Where does the string "middle" appear in the records? Copy every line that contains it.

Pixel coordinate grounding data
———
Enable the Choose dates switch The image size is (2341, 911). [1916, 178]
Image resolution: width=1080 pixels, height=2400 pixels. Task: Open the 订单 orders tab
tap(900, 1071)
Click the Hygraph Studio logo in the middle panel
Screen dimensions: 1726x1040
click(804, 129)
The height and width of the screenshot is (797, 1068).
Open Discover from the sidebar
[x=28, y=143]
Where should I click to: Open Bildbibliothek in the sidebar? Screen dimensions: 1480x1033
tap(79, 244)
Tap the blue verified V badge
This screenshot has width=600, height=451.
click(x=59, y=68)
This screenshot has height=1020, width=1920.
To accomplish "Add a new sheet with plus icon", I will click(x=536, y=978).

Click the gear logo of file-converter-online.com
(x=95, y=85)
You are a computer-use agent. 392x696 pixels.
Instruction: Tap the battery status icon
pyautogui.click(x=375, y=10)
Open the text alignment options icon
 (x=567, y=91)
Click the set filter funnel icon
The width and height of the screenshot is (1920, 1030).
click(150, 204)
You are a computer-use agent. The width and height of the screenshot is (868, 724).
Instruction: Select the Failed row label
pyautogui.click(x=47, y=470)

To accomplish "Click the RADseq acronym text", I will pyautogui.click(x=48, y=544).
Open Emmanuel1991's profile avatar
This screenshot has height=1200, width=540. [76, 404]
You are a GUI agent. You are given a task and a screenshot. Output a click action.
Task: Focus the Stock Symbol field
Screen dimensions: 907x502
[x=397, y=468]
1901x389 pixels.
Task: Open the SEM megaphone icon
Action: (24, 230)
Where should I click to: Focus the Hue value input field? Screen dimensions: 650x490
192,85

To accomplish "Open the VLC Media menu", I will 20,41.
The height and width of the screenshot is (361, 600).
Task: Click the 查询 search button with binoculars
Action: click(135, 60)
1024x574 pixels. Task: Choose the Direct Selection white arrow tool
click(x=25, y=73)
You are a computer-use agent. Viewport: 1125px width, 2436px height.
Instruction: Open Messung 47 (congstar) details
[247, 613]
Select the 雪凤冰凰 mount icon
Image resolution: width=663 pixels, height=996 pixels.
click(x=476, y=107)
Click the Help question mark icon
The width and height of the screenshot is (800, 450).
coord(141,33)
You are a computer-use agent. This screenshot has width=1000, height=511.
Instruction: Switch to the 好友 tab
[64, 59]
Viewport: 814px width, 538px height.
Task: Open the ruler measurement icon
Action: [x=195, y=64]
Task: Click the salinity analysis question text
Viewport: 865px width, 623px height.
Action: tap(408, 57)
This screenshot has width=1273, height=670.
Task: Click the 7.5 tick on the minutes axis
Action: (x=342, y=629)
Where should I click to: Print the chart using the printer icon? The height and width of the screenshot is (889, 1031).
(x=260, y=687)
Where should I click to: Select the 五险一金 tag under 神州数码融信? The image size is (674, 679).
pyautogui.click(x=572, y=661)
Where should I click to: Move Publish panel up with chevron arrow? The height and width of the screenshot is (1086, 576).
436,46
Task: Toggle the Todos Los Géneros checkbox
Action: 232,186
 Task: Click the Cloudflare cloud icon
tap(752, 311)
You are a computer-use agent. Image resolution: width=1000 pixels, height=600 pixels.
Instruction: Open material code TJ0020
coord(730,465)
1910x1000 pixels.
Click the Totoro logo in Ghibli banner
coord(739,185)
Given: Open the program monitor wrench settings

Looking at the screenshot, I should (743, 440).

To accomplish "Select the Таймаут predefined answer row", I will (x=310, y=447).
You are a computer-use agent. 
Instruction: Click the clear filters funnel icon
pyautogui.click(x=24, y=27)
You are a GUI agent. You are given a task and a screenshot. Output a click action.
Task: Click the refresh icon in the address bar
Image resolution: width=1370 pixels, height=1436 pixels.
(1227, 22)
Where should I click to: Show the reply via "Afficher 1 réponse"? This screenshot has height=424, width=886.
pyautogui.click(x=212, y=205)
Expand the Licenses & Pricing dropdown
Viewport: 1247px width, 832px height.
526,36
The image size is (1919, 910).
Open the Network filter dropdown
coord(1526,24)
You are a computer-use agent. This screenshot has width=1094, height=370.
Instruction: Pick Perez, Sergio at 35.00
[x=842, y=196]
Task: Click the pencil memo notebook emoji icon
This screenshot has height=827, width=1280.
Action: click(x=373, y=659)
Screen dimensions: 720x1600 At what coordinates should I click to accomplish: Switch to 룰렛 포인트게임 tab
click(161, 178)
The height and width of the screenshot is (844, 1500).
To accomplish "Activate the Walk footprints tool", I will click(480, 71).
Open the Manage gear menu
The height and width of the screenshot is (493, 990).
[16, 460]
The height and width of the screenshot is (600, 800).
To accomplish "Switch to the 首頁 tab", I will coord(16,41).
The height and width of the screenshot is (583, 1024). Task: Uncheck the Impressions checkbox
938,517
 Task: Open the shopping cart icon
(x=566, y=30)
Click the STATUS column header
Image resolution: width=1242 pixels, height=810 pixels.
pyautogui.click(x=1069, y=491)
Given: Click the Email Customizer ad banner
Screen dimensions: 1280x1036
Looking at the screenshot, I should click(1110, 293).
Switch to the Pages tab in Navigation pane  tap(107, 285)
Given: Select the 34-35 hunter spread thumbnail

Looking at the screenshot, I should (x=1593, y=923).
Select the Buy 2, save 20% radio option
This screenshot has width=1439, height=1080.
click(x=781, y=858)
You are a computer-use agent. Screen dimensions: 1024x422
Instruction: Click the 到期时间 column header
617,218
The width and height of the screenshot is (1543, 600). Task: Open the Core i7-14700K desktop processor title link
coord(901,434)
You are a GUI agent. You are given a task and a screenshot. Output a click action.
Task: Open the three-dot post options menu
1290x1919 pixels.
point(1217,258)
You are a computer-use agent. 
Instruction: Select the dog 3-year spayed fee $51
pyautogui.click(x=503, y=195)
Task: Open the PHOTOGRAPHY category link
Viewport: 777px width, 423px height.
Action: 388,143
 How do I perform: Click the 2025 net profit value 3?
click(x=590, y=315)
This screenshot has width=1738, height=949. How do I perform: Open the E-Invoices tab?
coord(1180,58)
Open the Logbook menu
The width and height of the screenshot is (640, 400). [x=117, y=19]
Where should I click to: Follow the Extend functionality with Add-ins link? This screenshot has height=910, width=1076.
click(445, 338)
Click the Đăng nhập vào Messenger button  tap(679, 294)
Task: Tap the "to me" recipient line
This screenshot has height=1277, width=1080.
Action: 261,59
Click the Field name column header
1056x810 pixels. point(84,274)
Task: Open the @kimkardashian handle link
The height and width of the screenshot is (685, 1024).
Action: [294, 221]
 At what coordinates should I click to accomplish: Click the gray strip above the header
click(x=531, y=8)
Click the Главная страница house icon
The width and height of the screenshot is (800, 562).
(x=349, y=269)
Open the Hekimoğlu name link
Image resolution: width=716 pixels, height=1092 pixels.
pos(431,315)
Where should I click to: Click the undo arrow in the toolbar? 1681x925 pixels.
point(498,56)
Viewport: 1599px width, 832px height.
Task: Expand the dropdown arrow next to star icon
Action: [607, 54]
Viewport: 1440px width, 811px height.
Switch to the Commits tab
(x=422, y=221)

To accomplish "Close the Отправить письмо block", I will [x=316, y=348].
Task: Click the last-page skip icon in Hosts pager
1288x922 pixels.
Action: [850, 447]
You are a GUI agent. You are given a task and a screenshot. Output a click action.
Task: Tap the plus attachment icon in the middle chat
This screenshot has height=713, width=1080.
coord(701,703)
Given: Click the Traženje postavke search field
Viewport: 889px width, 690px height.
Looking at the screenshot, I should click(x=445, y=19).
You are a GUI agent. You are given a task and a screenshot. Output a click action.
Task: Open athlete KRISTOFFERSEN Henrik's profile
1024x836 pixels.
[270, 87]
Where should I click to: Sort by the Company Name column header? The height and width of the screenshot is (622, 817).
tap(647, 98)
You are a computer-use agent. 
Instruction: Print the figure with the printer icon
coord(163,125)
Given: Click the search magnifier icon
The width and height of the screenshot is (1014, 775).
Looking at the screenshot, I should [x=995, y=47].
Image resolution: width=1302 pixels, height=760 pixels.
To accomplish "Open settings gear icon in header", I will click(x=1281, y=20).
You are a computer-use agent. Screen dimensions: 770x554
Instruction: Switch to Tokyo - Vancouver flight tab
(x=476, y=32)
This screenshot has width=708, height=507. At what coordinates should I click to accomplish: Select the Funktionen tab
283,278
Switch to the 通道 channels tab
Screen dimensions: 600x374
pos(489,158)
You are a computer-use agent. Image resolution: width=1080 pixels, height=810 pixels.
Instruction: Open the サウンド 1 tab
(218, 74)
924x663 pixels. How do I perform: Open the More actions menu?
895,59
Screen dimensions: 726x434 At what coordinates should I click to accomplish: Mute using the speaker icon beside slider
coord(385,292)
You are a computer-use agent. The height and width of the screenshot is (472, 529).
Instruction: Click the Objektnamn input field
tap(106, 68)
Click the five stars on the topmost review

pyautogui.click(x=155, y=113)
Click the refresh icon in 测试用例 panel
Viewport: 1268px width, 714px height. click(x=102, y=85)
———
- _EXERCISE SOLUTION_:
Click the Hygraph Studio logo in the middle panel
Task: Tap the plus attachment icon in the middle chat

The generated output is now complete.